> [Texto extraído]:
Marina Manda Lembranças E stou tomada de fúria e indignação pelos tempos que estamos vivendo. Talvez não tanta quanto a de Ignácio de...
Marina Manda Lembranças
Leio no jornal que Kylie Kardashian “se aproxima do seu primeiro bilhão”. Assim mesmo, seu "primeiro", pressupondo que logo haverá outros. Kylie tem 21 anos. A companhia dela, Kylie Cosmetics, fundada em 2015, foi avaliada pela “Forbes” em US$ 900 milhões. Graças à presença constante da dona nas redes sociais, o primeiro lançamento da empresa se esgotou em 30 segundos, e menos de 3 anos foram suficientes para garantir o estrondoso êxito empresarial.
Leio na cartilha de Frei Betto, “Sexo, orientação sexual e ideologia de gênero”, que mais de um bilhão de pessoas sobrevivem em pobreza extrema. “Gente que não tem certeza se vai poder comer amanhã”.
Leio na entrevista do educador Sanjit “Bunker” Roy que na Índia, “milhões de pessoas nas áreas rurais vivem com menos de um dólar por dia”.
Kylie tem 114 milhões de seguidores no Instagram. Porque ela, “enfadada” perguntou no Twitter se alguém ainda abria o Snapchat, a empresa perdeu valor de mercado equivalente a 1,3 milhão de dólares.

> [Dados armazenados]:
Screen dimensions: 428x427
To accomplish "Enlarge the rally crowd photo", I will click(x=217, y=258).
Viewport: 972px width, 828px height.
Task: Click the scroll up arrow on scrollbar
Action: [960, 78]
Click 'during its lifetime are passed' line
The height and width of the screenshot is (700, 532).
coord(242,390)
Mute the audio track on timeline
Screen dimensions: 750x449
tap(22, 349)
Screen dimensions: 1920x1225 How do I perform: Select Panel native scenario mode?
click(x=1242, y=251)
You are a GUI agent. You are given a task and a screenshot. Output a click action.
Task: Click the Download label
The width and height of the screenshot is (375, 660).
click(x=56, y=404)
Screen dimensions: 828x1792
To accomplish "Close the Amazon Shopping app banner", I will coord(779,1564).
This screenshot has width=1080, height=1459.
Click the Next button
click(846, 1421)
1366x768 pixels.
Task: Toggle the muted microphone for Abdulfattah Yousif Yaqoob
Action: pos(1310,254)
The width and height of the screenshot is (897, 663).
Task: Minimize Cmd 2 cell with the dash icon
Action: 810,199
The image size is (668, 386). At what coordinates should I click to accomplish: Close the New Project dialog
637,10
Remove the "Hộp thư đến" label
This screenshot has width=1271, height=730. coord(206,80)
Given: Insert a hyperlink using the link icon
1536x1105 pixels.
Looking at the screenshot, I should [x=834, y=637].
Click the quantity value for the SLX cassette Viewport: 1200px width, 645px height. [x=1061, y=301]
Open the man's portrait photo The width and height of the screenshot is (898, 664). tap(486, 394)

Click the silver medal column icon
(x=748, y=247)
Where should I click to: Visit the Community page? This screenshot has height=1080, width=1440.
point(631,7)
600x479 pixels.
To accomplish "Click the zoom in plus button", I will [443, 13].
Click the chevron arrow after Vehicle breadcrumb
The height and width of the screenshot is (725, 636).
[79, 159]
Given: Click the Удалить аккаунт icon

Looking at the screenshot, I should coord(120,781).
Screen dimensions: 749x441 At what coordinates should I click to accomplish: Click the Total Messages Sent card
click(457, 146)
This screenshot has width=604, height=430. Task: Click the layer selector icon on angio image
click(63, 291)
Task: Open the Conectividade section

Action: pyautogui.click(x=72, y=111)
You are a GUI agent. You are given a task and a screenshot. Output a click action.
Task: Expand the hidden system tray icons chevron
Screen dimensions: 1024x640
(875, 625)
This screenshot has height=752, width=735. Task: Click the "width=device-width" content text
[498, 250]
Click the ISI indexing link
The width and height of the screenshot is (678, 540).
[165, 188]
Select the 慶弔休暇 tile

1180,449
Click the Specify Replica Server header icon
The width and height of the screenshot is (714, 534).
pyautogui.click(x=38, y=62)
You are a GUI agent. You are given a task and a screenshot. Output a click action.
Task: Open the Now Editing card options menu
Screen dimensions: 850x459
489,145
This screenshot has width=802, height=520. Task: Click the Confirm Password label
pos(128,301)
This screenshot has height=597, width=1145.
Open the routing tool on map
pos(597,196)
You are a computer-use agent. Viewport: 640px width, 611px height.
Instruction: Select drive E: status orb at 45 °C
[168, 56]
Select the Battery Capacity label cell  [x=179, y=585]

> [Perguntas]:
1/ Indique se cada afirmação abaixo concorda com o texto extraído, respondendo sim ou não e citando literalmente as palavras do texto que decidem a resposta. (a) A Kylie Cosmetics foi fundada em 2015. (b) Kylie tem 114 milhões de seguidores no Twitter. (c) Segundo a cartilha de Frei Betto, mais de um bilhão de pessoas vivem em pobreza extrema.
2/ Escreva a continuação do texto extraído a partir do ponto em que ele termina.

> [Respostas do exercício]:
1/
(a) Sim: "A companhia dela, Kylie Cosmetics, fundada em 2015".
(b) Não: "Kylie tem 114 milhões de seguidores no Instagram."
(c) Sim: "mais de um bilhão de pessoas sobrevivem em pobreza extrema".

2/
Li na entrevista de Khaled Hosseini, o autor de “O caçador de pipas”, que entre julho do ano passado e janeiro deste ano, em cada 18 migrantes que “em barcos apinhados de gente, sem comida, sem saber nadar, com crianças de colo, numa viagem sem volta” tentavam alcançar a Europa atravessando o Mediterrâneo, um morreu.
A miséria humana não dá trégua, enquanto 114 milhões de pessoas disputam a tapa qualquer produto da Kylie Cosmetics ou “seguem” os comentários da sua dona. E a enriquecem.
Fui ao shopping em busca de um livro que não encontrei. Mas encontrei a orquídea. Eu a vi quando passei junto a um quiosque de arranjos de flores, e parei. Ainda que modestamente colocada de lado, entre outros vasos, destacava-se por sua suprema beleza. Cor de açafrão nas pétalas, entornava sobre elas o arroxeado quase sangue do miolo, que finas rajas claras acariciavam. Tudo nela era delicadeza e força.
Inclinada, eu lhe dirigia o pensamento, agradecendo sua presença, dizendo a ela quanto me comovia sua perfeição. É certo que se houvesse um banquinho por perto, teria sentado diante dela em admiração, como nos sentamos nos museus estudando nossos quadros favoritos.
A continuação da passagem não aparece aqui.